◆ **PROVIDED TEXT**
What American Values, Religious Voices Is All About
American Values, Religious Voices: 100 Days, 100 Letters is a national, nonpartisan campaign created from the conviction that scholars who study and teach our diverse religious traditions have something important to say about our shared American values. This project aims to contribute constructively to our national discourse, reaffirming who we are as Americans and modeling how we can learn from one another and work together for the common good.
For the first 100 days of the Trump administration—from January 20 to April 29, 2017—the Values & Voices campaign sent a letter a day to President Trump, Vice President Pence, and Members of the 115th Congress through email and the US postal service, and to a wide multifaith audience through our website and social media platforms. The letters provided insight and inspiration; they challenged our national leaders to govern in ways that align with the values that have guided our nation in the past, values that are rooted in our various faith traditions.
For the first 100 days of the Biden administration—from January 20 to April 29, 2021—Values & Voices will send a letter a day to our elected leaders in Washington and readers around the county, letters that will bring an array of religious texts and teachings to bear on our most pressing contemporary issues.
The Values & Voices letter writers come from a range of religious backgrounds. Scholars in the 2017 and 2021 campaigns are Buddhist, Christian, Hindu, Jewish, Muslim, and Sikh. Our Christian scholars are Catholic, Evangelical, Episcopalian, Presbyterian, Baptist, Methodist, Lutheran, Orthodox, Mormon, and Quaker. Our Jewish authors come from the Reform, Reconstructionist, Conservative, and Orthodox Jewish communities. Our contributors are rabbis, ministers, a Buddhist nun and a Catholic Sister, ordained clergy, and active laypeople in houses of worship nationwide.
The Values & Voices letter writers reflect the glorious diversity that defines and strengthens our nation. Our scholars approach this project from their individual perspectives as Americans. They bring their unique identities and experiences: Black, white, Latinx, Asian, Native American, people of color from around the world, LGTBQ+, parents, grandparents, activists, immigrants, teachers, people trying in various ways to make a difference in the world.

◆ **EXCERPTED RECORDS**
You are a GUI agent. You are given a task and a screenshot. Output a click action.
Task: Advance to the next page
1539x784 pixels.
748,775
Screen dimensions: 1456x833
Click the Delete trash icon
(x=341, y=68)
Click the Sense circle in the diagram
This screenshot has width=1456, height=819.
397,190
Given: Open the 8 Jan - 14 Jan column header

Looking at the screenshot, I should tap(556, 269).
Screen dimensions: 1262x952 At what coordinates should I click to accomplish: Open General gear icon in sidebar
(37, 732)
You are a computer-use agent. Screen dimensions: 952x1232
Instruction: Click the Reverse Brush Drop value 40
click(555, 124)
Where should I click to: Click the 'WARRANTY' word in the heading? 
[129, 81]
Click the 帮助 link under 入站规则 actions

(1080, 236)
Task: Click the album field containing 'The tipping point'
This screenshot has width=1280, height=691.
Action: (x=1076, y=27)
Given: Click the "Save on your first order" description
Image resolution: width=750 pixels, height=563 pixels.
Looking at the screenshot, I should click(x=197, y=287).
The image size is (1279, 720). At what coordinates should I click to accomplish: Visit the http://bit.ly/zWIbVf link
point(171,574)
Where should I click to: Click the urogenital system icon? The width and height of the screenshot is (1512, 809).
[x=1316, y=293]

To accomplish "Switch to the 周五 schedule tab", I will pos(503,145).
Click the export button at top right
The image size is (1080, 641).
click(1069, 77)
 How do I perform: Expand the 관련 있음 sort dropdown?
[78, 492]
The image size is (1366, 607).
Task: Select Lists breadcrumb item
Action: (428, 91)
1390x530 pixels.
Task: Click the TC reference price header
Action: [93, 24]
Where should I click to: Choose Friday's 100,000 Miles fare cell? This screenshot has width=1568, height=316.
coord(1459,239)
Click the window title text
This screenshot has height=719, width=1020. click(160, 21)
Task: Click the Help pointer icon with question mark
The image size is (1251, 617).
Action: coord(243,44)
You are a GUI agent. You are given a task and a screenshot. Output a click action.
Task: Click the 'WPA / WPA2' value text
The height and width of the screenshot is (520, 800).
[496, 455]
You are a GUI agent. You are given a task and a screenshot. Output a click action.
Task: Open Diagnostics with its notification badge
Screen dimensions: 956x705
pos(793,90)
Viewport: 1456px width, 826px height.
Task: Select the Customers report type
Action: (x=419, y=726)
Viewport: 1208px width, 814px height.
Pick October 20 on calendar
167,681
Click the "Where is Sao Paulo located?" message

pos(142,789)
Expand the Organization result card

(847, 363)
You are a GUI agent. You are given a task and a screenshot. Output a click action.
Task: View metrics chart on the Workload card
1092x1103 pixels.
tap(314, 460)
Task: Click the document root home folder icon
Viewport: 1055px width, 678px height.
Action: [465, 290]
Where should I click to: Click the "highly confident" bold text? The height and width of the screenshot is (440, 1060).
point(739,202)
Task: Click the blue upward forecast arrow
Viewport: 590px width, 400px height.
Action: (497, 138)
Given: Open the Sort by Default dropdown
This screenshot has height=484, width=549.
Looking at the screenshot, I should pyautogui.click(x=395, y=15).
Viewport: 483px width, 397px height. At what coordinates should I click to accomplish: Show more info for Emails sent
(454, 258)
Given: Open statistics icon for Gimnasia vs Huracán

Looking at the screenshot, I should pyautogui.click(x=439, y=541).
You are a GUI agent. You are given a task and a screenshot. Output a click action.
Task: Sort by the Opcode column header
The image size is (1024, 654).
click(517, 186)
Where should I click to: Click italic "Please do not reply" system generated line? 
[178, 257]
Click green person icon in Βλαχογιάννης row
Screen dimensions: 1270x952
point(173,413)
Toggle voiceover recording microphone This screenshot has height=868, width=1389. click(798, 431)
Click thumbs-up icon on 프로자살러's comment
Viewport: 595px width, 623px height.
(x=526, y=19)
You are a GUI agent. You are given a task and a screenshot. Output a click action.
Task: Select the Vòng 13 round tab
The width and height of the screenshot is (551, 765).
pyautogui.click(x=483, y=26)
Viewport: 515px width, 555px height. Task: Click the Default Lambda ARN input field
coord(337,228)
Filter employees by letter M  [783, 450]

◆ **STATED GOAL**
Rewrite the campaign description starting with "For the first 100 days of the Trump" and going on through "pressing contemporary issues.", substituting "elected officials" for "national leaders". The records that come after the campaign description are separate material and have no connection to it.

◆ **CORRECT RESPONSE**
For the first 100 days of the Trump administration—from January 20 to April 29, 2017—the Values & Voices campaign sent a letter a day to President Trump, Vice President Pence, and Members of the 115th Congress through email and the US postal service, and to a wide multifaith audience through our website and social media platforms. The letters provided insight and inspiration; they challenged our elected officials to govern in ways that align with the values that have guided our nation in the past, values that are rooted in our various faith traditions.
For the first 100 days of the Biden administration—from January 20 to April 29, 2021—Values & Voices will send a letter a day to our elected leaders in Washington and readers around the county, letters that will bring an array of religious texts and teachings to bear on our most pressing contemporary issues.